WRITTEN TASKS →
A. According to the NOBr rate law text, what is the order of the reaction?
B. Please pick up the step-by-step NOBr rate law solution after its last sentence and carry it on.

DOCUMENT EXCERPT →
— START —

The rate law for the reaction $$ 2 \mathrm{NOBr}(g) \longrightarrow 2 \mathrm{NO}(g)+\mathrm{Br}_{2}(g) $$ at some temperature is $$ \text {Rate} =-\frac{\Delta[\text { NOBr }]}{\Delta t}=k[\mathrm{NOBr}]^{2} $$ a. If the half-life for this reaction is 2.00 s when \([\mathrm{NOBr}]_{0}=\) \(0.900 M,\) calculate the value of \(k\) for this reaction. b. How much time is required for the concentration of NOBr to decrease to 0.100\(M ?\)

Short Answer

Expert verified
a. The rate constant 'k' for the reaction is 0.5556 M\(^{-1}\)s\(^{-1}\). b. The time required for the concentration of NOBr to decrease to 0.100 M is 14.19 seconds.

Step by step solution

01

Identify the reaction order and equations

The given rate law equation relates the rate of the reaction to the concentration of NOBr as follows: Rate = \(−\frac{\Delta[\text{NOBr}]}{\Delta t}\) = \(k[\text{NOBr}]^2\) This is a second order reaction, as the concentration of NOBr is raised to the power of 2. For a second order reaction, the equation relating half-life to the rate constant and initial concentration is: \( t_{1/2} = \frac{1}{k[\text{NOBr}_0]} \)

— END —

Data for locating words and elements:

— START —

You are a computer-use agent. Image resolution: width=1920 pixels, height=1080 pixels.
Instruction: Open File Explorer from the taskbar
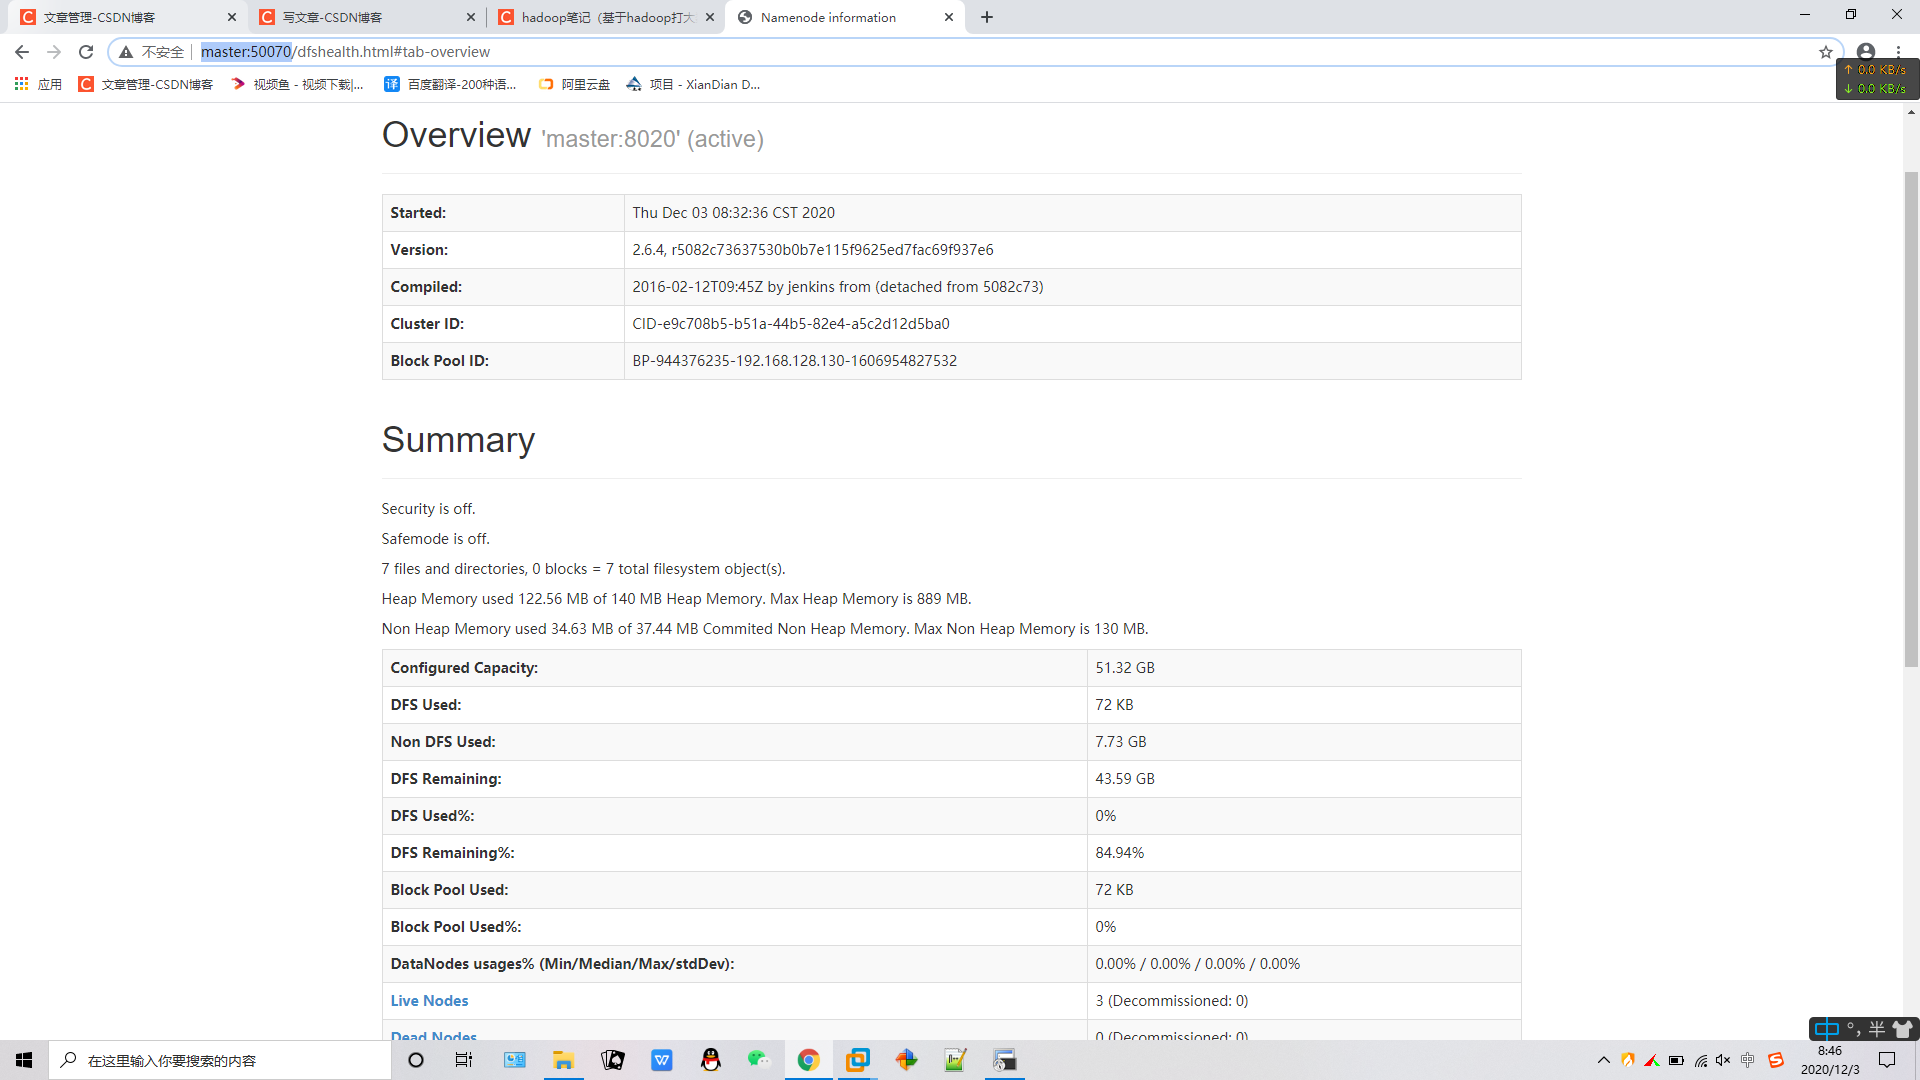point(563,1060)
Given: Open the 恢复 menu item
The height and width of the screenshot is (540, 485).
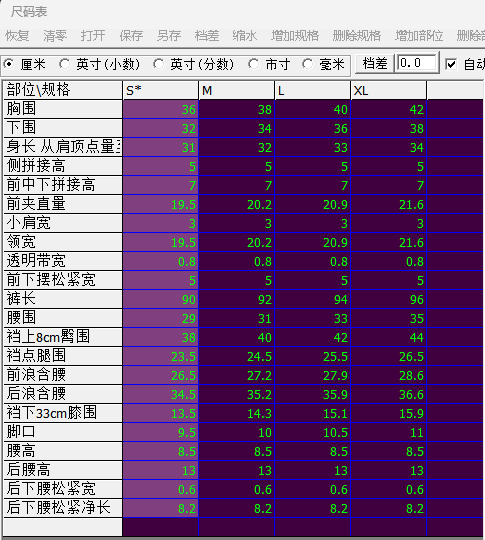Looking at the screenshot, I should point(17,35).
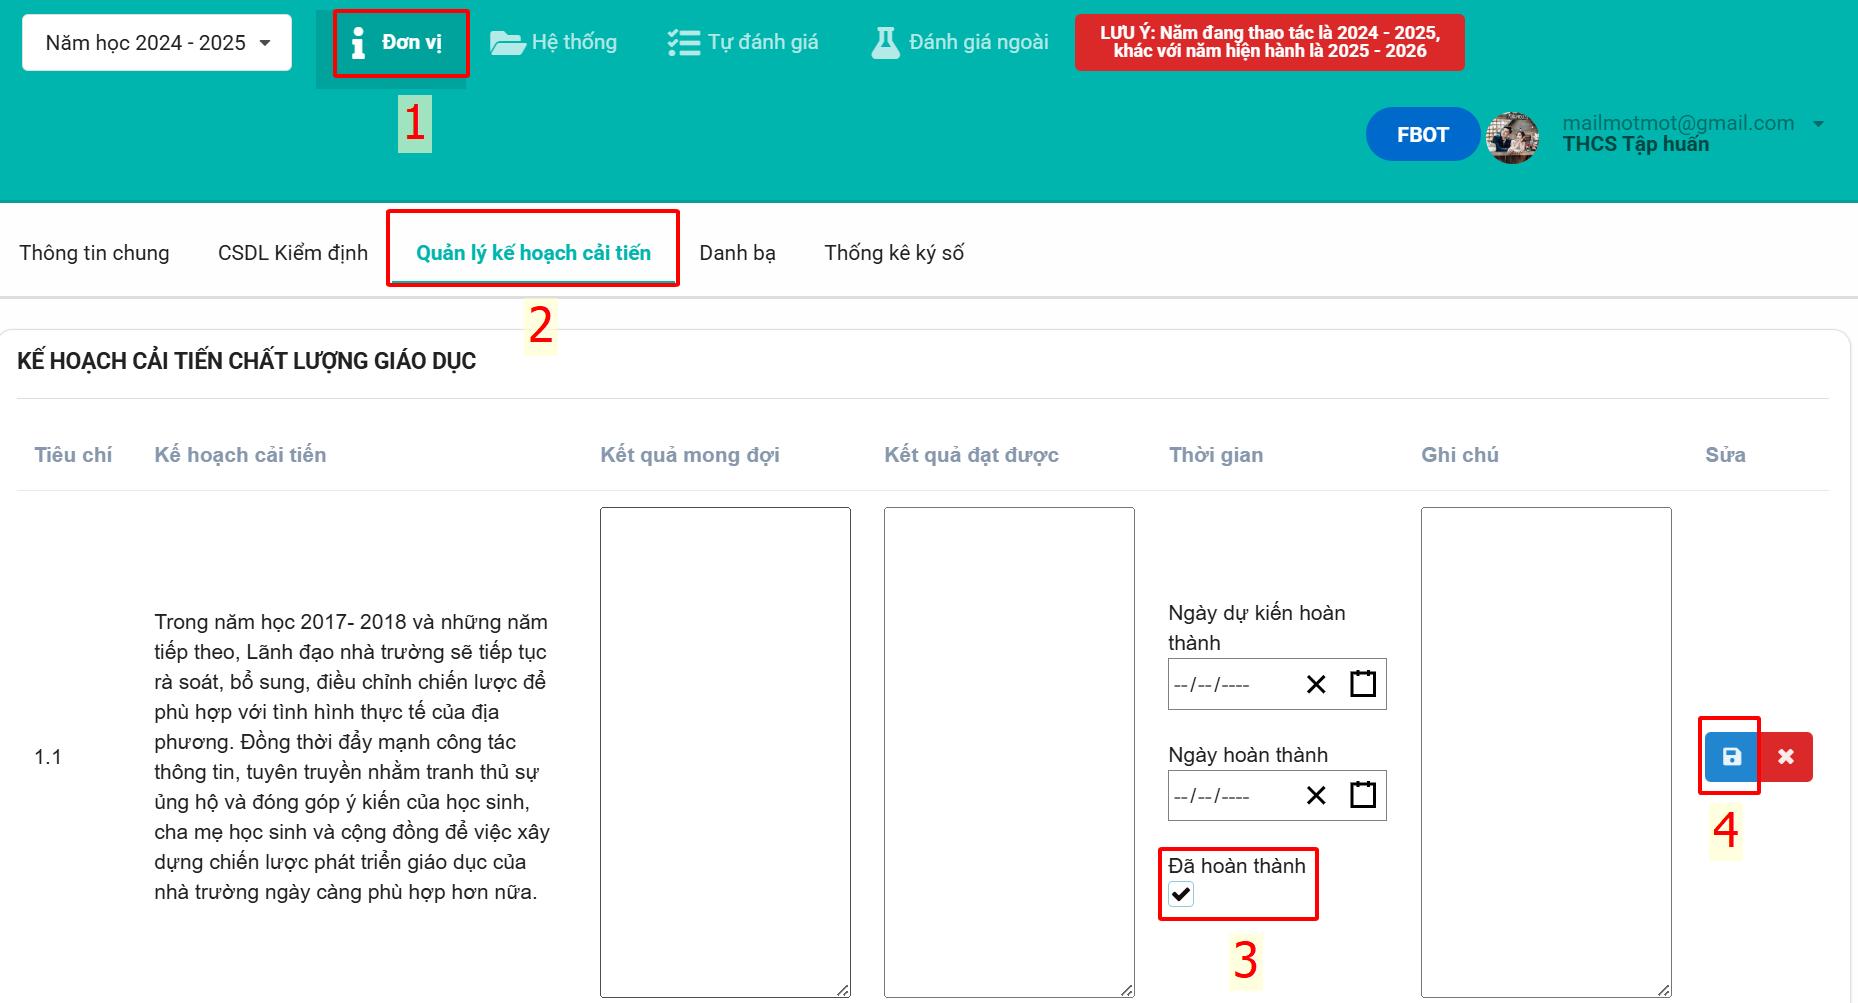
Task: Expand the account dropdown arrow beside email
Action: 1818,124
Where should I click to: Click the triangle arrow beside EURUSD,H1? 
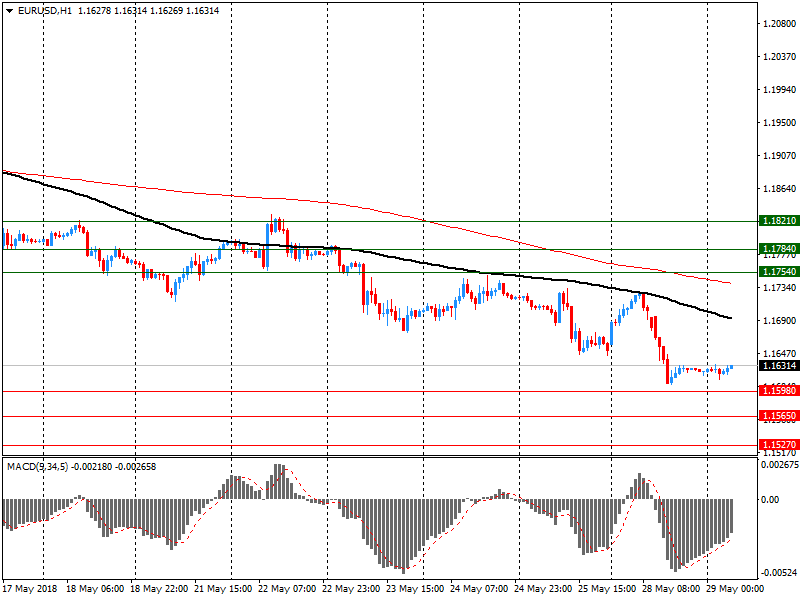[x=9, y=10]
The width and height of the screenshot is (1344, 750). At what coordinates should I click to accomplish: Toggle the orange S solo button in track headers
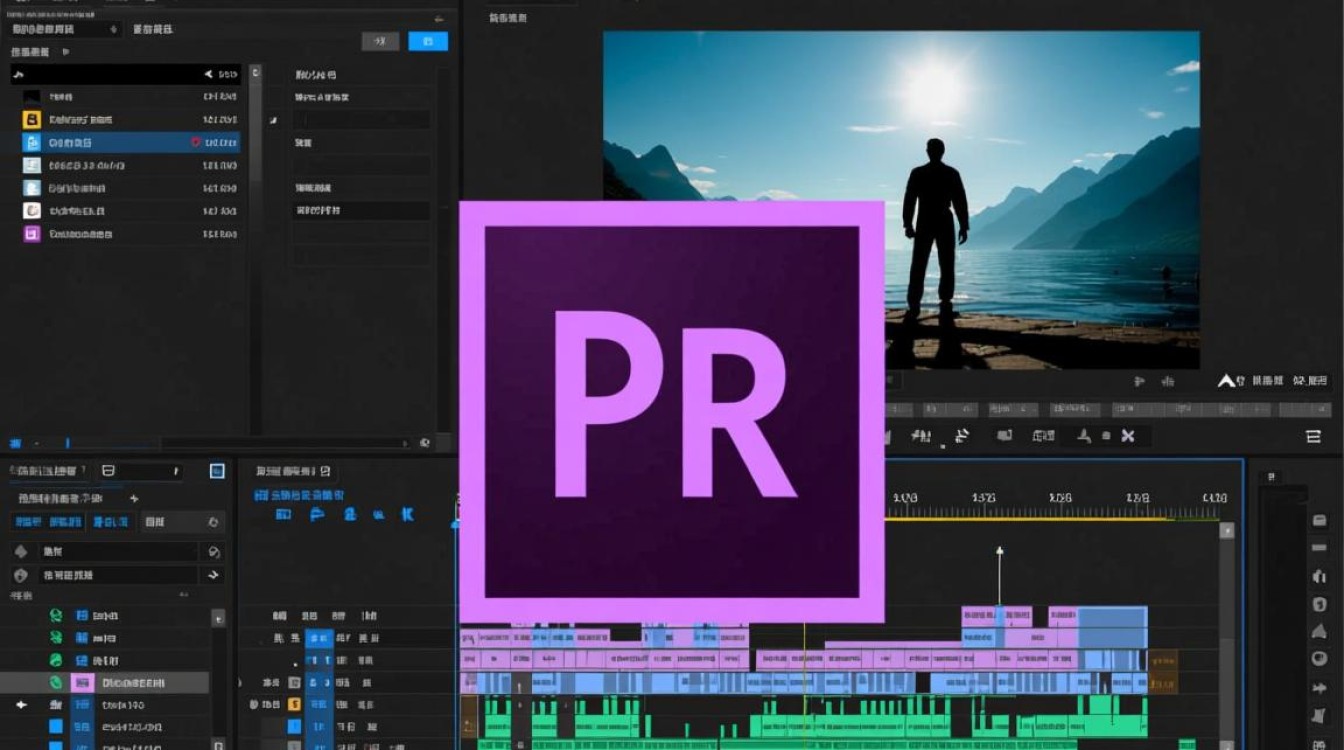click(294, 704)
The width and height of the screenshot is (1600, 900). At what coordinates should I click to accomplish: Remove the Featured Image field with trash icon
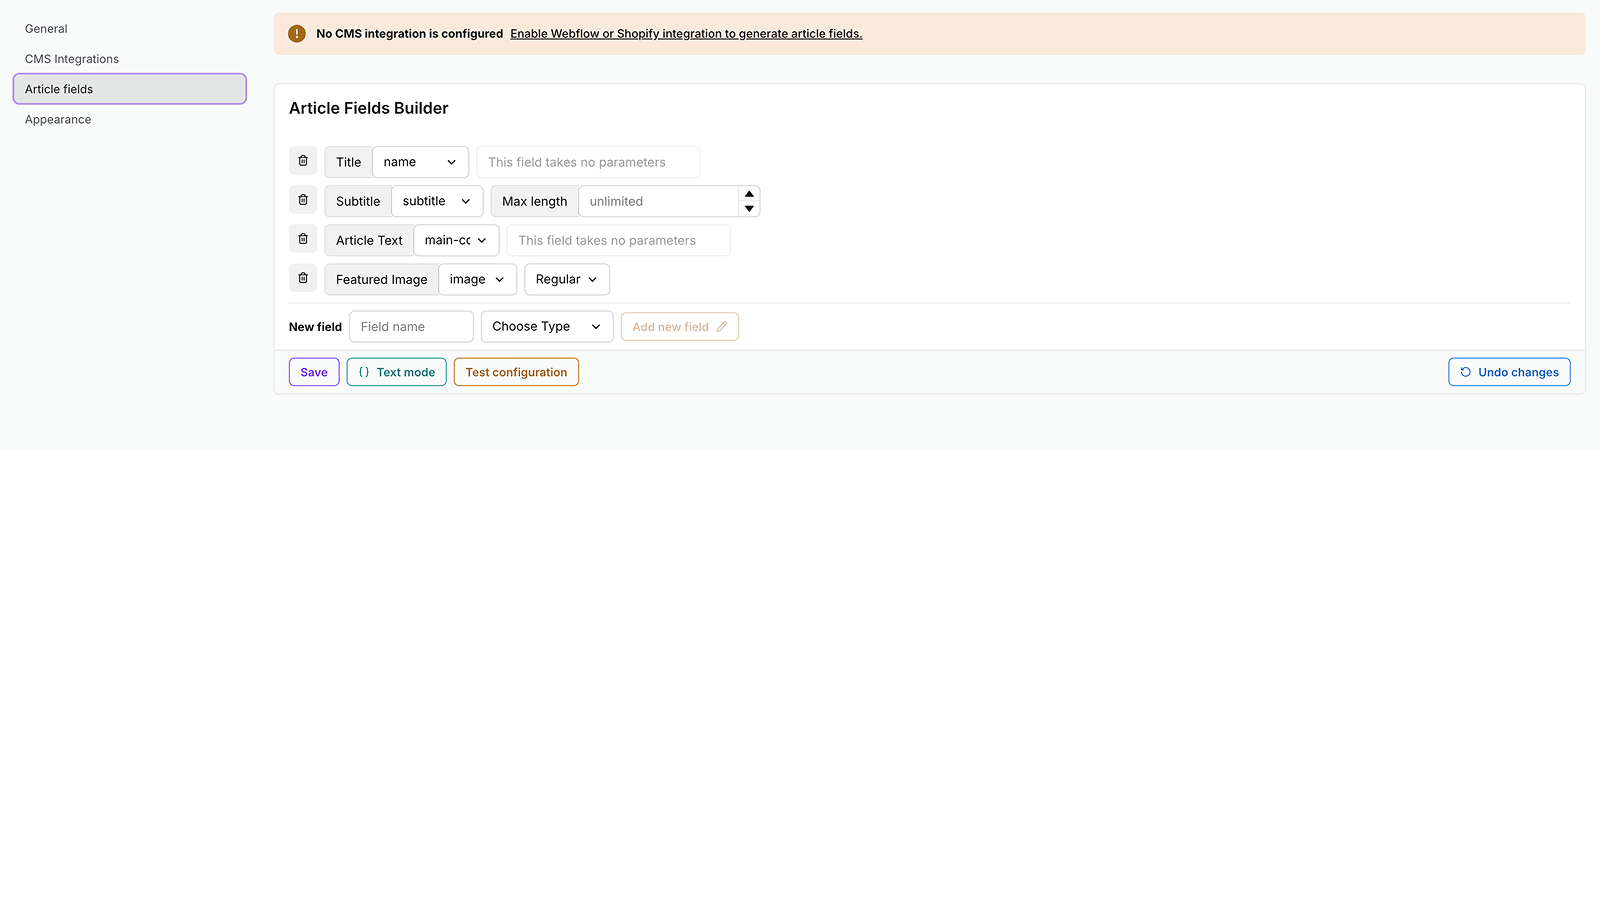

— END —

ANSWERS GIVEN →
A. It is a second-order reaction.

B.
02

Calculate the value of k

We are given that the half-life of the reaction is 2.00 s and the initial concentration of NOBr is 0.900 M. Let's plug these values into the half-life equation to calculate the rate constant 'k'. \( 2.00 = \frac{1}{k(0.900)} \) Now, solve for k: \( k = \frac{1}{2.00 × 0.900} = \frac{1}{1.80} \) \( k = 0.5556\) M\(^{-1}\)s\(^{-1}\) The rate constant 'k' for this reaction is 0.5556 M\(^{-1}\)s\(^{-1}\).
03

Determine the time for NOBr concentration to decrease to 0.100 M

Now that we have the rate constant, we can use the second-order integrated rate law to find the time required for the concentration of NOBr to decrease to 0.100 M. The second-order integrated rate law equation is: \( \frac{1}{[\text{NOBr}]} - \frac{1}{[\text{NOBr}_0]} = kt \) Let's plug in the known values: \( \frac{1}{0.100} - \frac{1}{0.900} = 0.5556 \times t \) Solve for 't': \( 9.00 - 1.11 = 0.5556t \) \( t = \frac{7.89}{0.5556} = 14.19 \, \text{s} \) The time required for the concentration of NOBr to decrease to 0.100 M is 14.19 seconds.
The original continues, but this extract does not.